[Collected data entries]
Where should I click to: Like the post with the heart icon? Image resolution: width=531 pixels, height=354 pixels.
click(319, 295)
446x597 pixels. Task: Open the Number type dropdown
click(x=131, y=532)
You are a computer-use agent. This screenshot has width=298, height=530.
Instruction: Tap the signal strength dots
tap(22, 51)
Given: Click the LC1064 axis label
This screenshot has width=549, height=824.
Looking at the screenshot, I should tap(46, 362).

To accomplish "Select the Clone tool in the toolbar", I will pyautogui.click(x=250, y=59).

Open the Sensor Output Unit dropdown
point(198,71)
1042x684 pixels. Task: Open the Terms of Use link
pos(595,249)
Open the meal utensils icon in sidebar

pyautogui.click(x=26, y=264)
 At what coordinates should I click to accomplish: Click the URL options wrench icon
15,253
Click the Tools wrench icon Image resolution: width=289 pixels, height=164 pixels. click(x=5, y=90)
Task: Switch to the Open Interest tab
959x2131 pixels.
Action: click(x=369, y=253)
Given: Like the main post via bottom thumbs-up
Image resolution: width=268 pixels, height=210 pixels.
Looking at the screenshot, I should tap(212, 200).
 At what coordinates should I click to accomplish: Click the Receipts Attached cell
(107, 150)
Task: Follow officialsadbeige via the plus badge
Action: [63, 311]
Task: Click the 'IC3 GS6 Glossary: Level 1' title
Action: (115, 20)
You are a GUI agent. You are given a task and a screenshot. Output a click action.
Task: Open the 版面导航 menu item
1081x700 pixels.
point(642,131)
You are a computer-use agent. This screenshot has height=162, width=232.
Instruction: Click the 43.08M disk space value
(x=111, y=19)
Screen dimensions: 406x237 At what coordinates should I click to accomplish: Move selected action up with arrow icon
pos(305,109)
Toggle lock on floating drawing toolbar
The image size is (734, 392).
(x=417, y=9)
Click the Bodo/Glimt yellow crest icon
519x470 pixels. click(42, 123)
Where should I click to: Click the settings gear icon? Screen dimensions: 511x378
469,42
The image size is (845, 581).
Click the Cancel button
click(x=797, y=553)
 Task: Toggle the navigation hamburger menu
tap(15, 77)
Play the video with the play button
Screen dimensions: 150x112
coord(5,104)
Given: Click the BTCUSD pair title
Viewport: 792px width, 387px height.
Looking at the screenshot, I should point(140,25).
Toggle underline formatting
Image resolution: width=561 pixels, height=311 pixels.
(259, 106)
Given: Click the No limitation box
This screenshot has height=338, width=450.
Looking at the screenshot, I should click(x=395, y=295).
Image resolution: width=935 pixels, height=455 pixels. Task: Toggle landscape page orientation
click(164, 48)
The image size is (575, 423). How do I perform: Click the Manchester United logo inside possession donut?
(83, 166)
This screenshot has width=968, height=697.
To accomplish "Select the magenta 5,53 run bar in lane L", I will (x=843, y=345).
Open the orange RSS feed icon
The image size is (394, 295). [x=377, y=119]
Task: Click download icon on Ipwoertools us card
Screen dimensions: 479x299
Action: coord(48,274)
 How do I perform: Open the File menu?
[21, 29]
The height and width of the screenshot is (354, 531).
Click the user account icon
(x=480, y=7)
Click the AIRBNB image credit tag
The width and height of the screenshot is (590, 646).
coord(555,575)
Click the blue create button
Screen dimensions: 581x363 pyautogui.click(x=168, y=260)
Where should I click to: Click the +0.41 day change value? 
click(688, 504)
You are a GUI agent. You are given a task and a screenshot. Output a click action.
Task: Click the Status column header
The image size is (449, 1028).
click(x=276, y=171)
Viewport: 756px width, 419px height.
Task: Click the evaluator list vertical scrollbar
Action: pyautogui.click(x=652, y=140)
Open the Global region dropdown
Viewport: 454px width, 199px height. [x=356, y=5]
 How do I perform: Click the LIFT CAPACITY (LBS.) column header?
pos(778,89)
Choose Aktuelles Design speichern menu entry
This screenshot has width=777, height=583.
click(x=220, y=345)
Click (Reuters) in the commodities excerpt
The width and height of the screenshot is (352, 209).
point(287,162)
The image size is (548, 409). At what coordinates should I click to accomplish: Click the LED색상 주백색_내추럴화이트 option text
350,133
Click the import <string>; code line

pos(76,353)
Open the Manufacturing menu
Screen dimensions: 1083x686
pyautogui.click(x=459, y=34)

Requirement: Set down the preceding data verbatim. Every line belongs in the copy.

Written reply:
Where should I click to: Like the post with the heart icon? Image resolution: width=531 pixels, height=354 pixels.
click(319, 295)
446x597 pixels. Task: Open the Number type dropdown
click(x=131, y=532)
You are a computer-use agent. This screenshot has width=298, height=530.
Instruction: Tap the signal strength dots
tap(22, 51)
Given: Click the LC1064 axis label
This screenshot has width=549, height=824.
Looking at the screenshot, I should tap(46, 362).

To accomplish "Select the Clone tool in the toolbar", I will pyautogui.click(x=250, y=59).

Open the Sensor Output Unit dropdown
point(198,71)
1042x684 pixels. Task: Open the Terms of Use link
pos(595,249)
Open the meal utensils icon in sidebar

pyautogui.click(x=26, y=264)
 At what coordinates should I click to accomplish: Click the URL options wrench icon
15,253
Click the Tools wrench icon Image resolution: width=289 pixels, height=164 pixels. click(x=5, y=90)
Task: Switch to the Open Interest tab
959x2131 pixels.
Action: click(x=369, y=253)
Given: Like the main post via bottom thumbs-up
Image resolution: width=268 pixels, height=210 pixels.
Looking at the screenshot, I should tap(212, 200).
 At what coordinates should I click to accomplish: Click the Receipts Attached cell
(107, 150)
Task: Follow officialsadbeige via the plus badge
Action: [63, 311]
Task: Click the 'IC3 GS6 Glossary: Level 1' title
Action: (115, 20)
You are a GUI agent. You are given a task and a screenshot. Output a click action.
Task: Open the 版面导航 menu item
1081x700 pixels.
point(642,131)
You are a computer-use agent. This screenshot has height=162, width=232.
Instruction: Click the 43.08M disk space value
(x=111, y=19)
Screen dimensions: 406x237 At what coordinates should I click to accomplish: Move selected action up with arrow icon
pos(305,109)
Toggle lock on floating drawing toolbar
The image size is (734, 392).
(x=417, y=9)
Click the Bodo/Glimt yellow crest icon
519x470 pixels. click(42, 123)
Where should I click to: Click the settings gear icon? Screen dimensions: 511x378
469,42
The image size is (845, 581).
Click the Cancel button
click(x=797, y=553)
 Task: Toggle the navigation hamburger menu
tap(15, 77)
Play the video with the play button
Screen dimensions: 150x112
coord(5,104)
Given: Click the BTCUSD pair title
Viewport: 792px width, 387px height.
Looking at the screenshot, I should point(140,25).
Toggle underline formatting
Image resolution: width=561 pixels, height=311 pixels.
(259, 106)
Given: Click the No limitation box
This screenshot has height=338, width=450.
Looking at the screenshot, I should click(x=395, y=295).
Image resolution: width=935 pixels, height=455 pixels. Task: Toggle landscape page orientation
click(164, 48)
The image size is (575, 423). How do I perform: Click the Manchester United logo inside possession donut?
(83, 166)
This screenshot has width=968, height=697.
To accomplish "Select the magenta 5,53 run bar in lane L", I will (x=843, y=345).
Open the orange RSS feed icon
The image size is (394, 295). [x=377, y=119]
Task: Click download icon on Ipwoertools us card
Screen dimensions: 479x299
Action: coord(48,274)
 How do I perform: Open the File menu?
[21, 29]
The height and width of the screenshot is (354, 531).
Click the user account icon
(x=480, y=7)
Click the AIRBNB image credit tag
The width and height of the screenshot is (590, 646).
coord(555,575)
Click the blue create button
Screen dimensions: 581x363 pyautogui.click(x=168, y=260)
Where should I click to: Click the +0.41 day change value? 
click(688, 504)
You are a GUI agent. You are given a task and a screenshot. Output a click action.
Task: Click the Status column header
The image size is (449, 1028).
click(x=276, y=171)
Viewport: 756px width, 419px height.
Task: Click the evaluator list vertical scrollbar
Action: pyautogui.click(x=652, y=140)
Open the Global region dropdown
Viewport: 454px width, 199px height. [x=356, y=5]
 How do I perform: Click the LIFT CAPACITY (LBS.) column header?
pos(778,89)
Choose Aktuelles Design speichern menu entry
This screenshot has width=777, height=583.
click(x=220, y=345)
Click (Reuters) in the commodities excerpt
The width and height of the screenshot is (352, 209).
point(287,162)
The image size is (548, 409). At what coordinates should I click to accomplish: Click the LED색상 주백색_내추럴화이트 option text
350,133
Click the import <string>; code line

pos(76,353)
Open the Manufacturing menu
Screen dimensions: 1083x686
pyautogui.click(x=459, y=34)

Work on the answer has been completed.